• **AIM**
Swap every "computer-use agent" in the listing below for "screen-control agent", and reproduce all the other lines unchanged.

• **ITEMS**
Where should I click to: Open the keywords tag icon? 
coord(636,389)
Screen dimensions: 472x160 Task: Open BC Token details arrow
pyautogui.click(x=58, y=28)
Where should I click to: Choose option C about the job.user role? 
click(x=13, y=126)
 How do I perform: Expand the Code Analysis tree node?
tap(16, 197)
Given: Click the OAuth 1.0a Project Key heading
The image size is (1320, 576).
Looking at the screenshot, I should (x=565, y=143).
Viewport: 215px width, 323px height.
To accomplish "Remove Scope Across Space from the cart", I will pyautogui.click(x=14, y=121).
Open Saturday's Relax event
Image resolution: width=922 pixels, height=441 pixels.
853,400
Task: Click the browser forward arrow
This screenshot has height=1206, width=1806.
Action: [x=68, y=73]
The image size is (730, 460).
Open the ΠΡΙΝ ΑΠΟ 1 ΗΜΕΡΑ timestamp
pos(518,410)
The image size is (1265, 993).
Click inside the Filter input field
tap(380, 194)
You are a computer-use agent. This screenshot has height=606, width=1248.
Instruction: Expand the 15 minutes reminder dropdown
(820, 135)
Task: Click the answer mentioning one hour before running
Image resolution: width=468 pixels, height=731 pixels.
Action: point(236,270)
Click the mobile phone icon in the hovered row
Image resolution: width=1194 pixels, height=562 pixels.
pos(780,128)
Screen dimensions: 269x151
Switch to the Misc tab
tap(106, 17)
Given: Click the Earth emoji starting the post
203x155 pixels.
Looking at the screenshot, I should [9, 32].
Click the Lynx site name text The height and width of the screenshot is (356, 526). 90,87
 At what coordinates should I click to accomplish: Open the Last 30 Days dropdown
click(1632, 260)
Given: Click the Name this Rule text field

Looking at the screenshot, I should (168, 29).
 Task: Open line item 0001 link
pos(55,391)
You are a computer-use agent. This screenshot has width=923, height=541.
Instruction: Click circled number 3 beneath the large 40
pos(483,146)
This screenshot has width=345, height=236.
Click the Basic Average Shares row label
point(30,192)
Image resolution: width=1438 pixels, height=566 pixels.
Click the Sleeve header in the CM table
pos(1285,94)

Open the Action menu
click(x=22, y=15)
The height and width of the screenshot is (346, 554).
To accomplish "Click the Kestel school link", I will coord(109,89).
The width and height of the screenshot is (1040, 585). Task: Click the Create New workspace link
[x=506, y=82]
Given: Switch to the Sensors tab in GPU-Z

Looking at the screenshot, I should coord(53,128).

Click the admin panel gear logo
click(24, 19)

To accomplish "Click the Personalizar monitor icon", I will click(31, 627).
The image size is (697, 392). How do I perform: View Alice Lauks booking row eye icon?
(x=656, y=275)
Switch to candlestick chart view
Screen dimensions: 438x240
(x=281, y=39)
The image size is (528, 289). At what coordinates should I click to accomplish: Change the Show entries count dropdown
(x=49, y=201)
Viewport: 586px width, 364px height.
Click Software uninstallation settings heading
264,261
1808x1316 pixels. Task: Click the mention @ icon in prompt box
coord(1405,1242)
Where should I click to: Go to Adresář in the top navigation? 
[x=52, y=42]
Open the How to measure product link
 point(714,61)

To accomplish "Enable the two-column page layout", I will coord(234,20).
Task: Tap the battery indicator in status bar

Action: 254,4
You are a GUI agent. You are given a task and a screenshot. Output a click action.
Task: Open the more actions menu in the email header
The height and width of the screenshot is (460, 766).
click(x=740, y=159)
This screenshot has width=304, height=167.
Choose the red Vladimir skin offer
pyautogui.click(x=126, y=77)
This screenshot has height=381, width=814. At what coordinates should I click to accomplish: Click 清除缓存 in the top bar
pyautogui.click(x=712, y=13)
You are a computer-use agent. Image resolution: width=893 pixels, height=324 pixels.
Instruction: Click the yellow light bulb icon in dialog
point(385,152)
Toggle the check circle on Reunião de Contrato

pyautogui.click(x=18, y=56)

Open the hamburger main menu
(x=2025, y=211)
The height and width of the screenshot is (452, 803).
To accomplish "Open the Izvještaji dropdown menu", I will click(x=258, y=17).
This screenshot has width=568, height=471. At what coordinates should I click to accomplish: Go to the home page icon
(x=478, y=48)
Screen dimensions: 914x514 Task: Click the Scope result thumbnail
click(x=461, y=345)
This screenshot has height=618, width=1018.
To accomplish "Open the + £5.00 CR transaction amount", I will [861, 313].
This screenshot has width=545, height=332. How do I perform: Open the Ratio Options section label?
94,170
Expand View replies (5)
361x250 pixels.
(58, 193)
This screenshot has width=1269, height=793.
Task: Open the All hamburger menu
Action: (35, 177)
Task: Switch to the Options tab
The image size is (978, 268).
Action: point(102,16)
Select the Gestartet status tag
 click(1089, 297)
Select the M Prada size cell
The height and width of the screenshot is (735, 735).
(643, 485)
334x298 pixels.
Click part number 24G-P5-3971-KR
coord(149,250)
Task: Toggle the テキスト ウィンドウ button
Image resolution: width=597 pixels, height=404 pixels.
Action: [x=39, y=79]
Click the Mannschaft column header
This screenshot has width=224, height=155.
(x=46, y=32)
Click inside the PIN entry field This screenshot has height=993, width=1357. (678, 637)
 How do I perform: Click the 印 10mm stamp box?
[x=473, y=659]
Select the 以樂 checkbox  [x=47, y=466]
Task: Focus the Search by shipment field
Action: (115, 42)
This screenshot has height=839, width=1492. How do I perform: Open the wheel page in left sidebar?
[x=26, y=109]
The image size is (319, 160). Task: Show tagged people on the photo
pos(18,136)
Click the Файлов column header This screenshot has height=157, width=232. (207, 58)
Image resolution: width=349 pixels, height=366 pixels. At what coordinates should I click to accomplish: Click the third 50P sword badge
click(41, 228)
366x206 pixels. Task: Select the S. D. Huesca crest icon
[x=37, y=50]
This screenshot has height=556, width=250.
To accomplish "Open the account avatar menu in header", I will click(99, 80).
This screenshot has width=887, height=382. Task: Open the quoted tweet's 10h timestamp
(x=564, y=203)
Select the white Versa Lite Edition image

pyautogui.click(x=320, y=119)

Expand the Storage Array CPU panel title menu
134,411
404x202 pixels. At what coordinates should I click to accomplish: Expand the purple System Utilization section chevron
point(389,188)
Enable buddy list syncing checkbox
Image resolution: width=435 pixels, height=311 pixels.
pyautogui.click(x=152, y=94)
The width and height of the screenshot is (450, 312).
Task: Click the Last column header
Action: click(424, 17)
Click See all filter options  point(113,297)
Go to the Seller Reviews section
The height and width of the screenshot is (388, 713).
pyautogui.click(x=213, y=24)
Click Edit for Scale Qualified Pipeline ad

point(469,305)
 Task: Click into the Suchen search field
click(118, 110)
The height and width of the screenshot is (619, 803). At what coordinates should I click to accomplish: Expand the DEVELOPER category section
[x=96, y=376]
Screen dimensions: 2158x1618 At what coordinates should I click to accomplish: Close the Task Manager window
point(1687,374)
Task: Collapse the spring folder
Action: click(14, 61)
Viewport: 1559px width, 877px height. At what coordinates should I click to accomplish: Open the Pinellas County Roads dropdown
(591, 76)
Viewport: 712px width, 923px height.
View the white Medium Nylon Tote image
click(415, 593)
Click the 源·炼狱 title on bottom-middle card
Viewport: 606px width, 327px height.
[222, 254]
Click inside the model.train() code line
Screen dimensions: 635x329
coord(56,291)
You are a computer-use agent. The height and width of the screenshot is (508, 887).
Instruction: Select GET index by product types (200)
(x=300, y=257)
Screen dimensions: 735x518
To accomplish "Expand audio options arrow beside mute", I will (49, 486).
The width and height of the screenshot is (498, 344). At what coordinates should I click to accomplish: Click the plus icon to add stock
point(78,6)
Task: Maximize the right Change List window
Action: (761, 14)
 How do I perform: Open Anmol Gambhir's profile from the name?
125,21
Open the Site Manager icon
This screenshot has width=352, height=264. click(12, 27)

• **RESULT**
Where should I click to: Open the keywords tag icon? 
coord(636,389)
Screen dimensions: 472x160 Task: Open BC Token details arrow
pyautogui.click(x=58, y=28)
Where should I click to: Choose option C about the job.user role? 
click(x=13, y=126)
 How do I perform: Expand the Code Analysis tree node?
tap(16, 197)
Given: Click the OAuth 1.0a Project Key heading
The image size is (1320, 576).
Looking at the screenshot, I should (x=565, y=143).
Viewport: 215px width, 323px height.
To accomplish "Remove Scope Across Space from the cart", I will pyautogui.click(x=14, y=121).
Open Saturday's Relax event
Image resolution: width=922 pixels, height=441 pixels.
853,400
Task: Click the browser forward arrow
This screenshot has height=1206, width=1806.
Action: [x=68, y=73]
The image size is (730, 460).
Open the ΠΡΙΝ ΑΠΟ 1 ΗΜΕΡΑ timestamp
pos(518,410)
The image size is (1265, 993).
Click inside the Filter input field
tap(380, 194)
You are a screen-control agent. This screenshot has height=606, width=1248.
Instruction: Expand the 15 minutes reminder dropdown
(820, 135)
Task: Click the answer mentioning one hour before running
Image resolution: width=468 pixels, height=731 pixels.
Action: point(236,270)
Click the mobile phone icon in the hovered row
Image resolution: width=1194 pixels, height=562 pixels.
pos(780,128)
Screen dimensions: 269x151
Switch to the Misc tab
tap(106, 17)
Given: Click the Earth emoji starting the post
203x155 pixels.
Looking at the screenshot, I should [9, 32].
Click the Lynx site name text The height and width of the screenshot is (356, 526). 90,87
 At what coordinates should I click to accomplish: Open the Last 30 Days dropdown
click(1632, 260)
Given: Click the Name this Rule text field

Looking at the screenshot, I should (168, 29).
 Task: Open line item 0001 link
pos(55,391)
You are a screen-control agent. This screenshot has width=923, height=541.
Instruction: Click circled number 3 beneath the large 40
pos(483,146)
This screenshot has width=345, height=236.
Click the Basic Average Shares row label
point(30,192)
Image resolution: width=1438 pixels, height=566 pixels.
Click the Sleeve header in the CM table
pos(1285,94)

Open the Action menu
click(x=22, y=15)
The height and width of the screenshot is (346, 554).
To accomplish "Click the Kestel school link", I will coord(109,89).
The width and height of the screenshot is (1040, 585). Task: Click the Create New workspace link
[x=506, y=82]
Given: Switch to the Sensors tab in GPU-Z

Looking at the screenshot, I should coord(53,128).

Click the admin panel gear logo
click(24, 19)

To accomplish "Click the Personalizar monitor icon", I will click(31, 627).
The image size is (697, 392). How do I perform: View Alice Lauks booking row eye icon?
(x=656, y=275)
Switch to candlestick chart view
Screen dimensions: 438x240
(x=281, y=39)
The image size is (528, 289). At what coordinates should I click to accomplish: Change the Show entries count dropdown
(x=49, y=201)
Viewport: 586px width, 364px height.
Click Software uninstallation settings heading
264,261
1808x1316 pixels. Task: Click the mention @ icon in prompt box
coord(1405,1242)
Where should I click to: Go to Adresář in the top navigation? 
[x=52, y=42]
Open the How to measure product link
 point(714,61)

To accomplish "Enable the two-column page layout", I will coord(234,20).
Task: Tap the battery indicator in status bar

Action: 254,4
You are a GUI agent. You are given a task and a screenshot. Output a click action.
Task: Open the more actions menu in the email header
The height and width of the screenshot is (460, 766).
click(x=740, y=159)
This screenshot has width=304, height=167.
Choose the red Vladimir skin offer
pyautogui.click(x=126, y=77)
This screenshot has height=381, width=814. At what coordinates should I click to accomplish: Click 清除缓存 in the top bar
pyautogui.click(x=712, y=13)
You are a screen-control agent. Image resolution: width=893 pixels, height=324 pixels.
Instruction: Click the yellow light bulb icon in dialog
point(385,152)
Toggle the check circle on Reunião de Contrato

pyautogui.click(x=18, y=56)

Open the hamburger main menu
(x=2025, y=211)
The height and width of the screenshot is (452, 803).
To accomplish "Open the Izvještaji dropdown menu", I will click(x=258, y=17).
This screenshot has width=568, height=471. At what coordinates should I click to accomplish: Go to the home page icon
(x=478, y=48)
Screen dimensions: 914x514 Task: Click the Scope result thumbnail
click(x=461, y=345)
This screenshot has height=618, width=1018.
To accomplish "Open the + £5.00 CR transaction amount", I will [861, 313].
This screenshot has width=545, height=332. How do I perform: Open the Ratio Options section label?
94,170
Expand View replies (5)
361x250 pixels.
(58, 193)
This screenshot has width=1269, height=793.
Task: Open the All hamburger menu
Action: (35, 177)
Task: Switch to the Options tab
The image size is (978, 268).
Action: point(102,16)
Select the Gestartet status tag
 click(1089, 297)
Select the M Prada size cell
The height and width of the screenshot is (735, 735).
(643, 485)
334x298 pixels.
Click part number 24G-P5-3971-KR
coord(149,250)
Task: Toggle the テキスト ウィンドウ button
Image resolution: width=597 pixels, height=404 pixels.
Action: [x=39, y=79]
Click the Mannschaft column header
This screenshot has width=224, height=155.
(x=46, y=32)
Click inside the PIN entry field This screenshot has height=993, width=1357. (678, 637)
 How do I perform: Click the 印 10mm stamp box?
[x=473, y=659]
Select the 以樂 checkbox  [x=47, y=466]
Task: Focus the Search by shipment field
Action: (115, 42)
This screenshot has height=839, width=1492. How do I perform: Open the wheel page in left sidebar?
[x=26, y=109]
The image size is (319, 160). Task: Show tagged people on the photo
pos(18,136)
Click the Файлов column header This screenshot has height=157, width=232. (207, 58)
Image resolution: width=349 pixels, height=366 pixels. At what coordinates should I click to accomplish: Click the third 50P sword badge
click(41, 228)
366x206 pixels. Task: Select the S. D. Huesca crest icon
[x=37, y=50]
This screenshot has height=556, width=250.
To accomplish "Open the account avatar menu in header", I will click(99, 80).
This screenshot has width=887, height=382. Task: Open the quoted tweet's 10h timestamp
(x=564, y=203)
Select the white Versa Lite Edition image

pyautogui.click(x=320, y=119)

Expand the Storage Array CPU panel title menu
134,411
404x202 pixels. At what coordinates should I click to accomplish: Expand the purple System Utilization section chevron
point(389,188)
Enable buddy list syncing checkbox
Image resolution: width=435 pixels, height=311 pixels.
pyautogui.click(x=152, y=94)
The width and height of the screenshot is (450, 312).
Task: Click the Last column header
Action: click(424, 17)
Click See all filter options  point(113,297)
Go to the Seller Reviews section
The height and width of the screenshot is (388, 713).
pyautogui.click(x=213, y=24)
Click Edit for Scale Qualified Pipeline ad

point(469,305)
 Task: Click into the Suchen search field
click(118, 110)
The height and width of the screenshot is (619, 803). At what coordinates should I click to accomplish: Expand the DEVELOPER category section
[x=96, y=376]
Screen dimensions: 2158x1618 At what coordinates should I click to accomplish: Close the Task Manager window
point(1687,374)
Task: Collapse the spring folder
Action: click(14, 61)
Viewport: 1559px width, 877px height. At what coordinates should I click to accomplish: Open the Pinellas County Roads dropdown
(591, 76)
Viewport: 712px width, 923px height.
View the white Medium Nylon Tote image
click(415, 593)
Click the 源·炼狱 title on bottom-middle card
Viewport: 606px width, 327px height.
[222, 254]
Click inside the model.train() code line
Screen dimensions: 635x329
coord(56,291)
You are a screen-control agent. The height and width of the screenshot is (508, 887).
Instruction: Select GET index by product types (200)
(x=300, y=257)
Screen dimensions: 735x518
To accomplish "Expand audio options arrow beside mute", I will (49, 486).
The width and height of the screenshot is (498, 344). At what coordinates should I click to accomplish: Click the plus icon to add stock
point(78,6)
Task: Maximize the right Change List window
Action: (761, 14)
 How do I perform: Open Anmol Gambhir's profile from the name?
125,21
Open the Site Manager icon
This screenshot has width=352, height=264. click(12, 27)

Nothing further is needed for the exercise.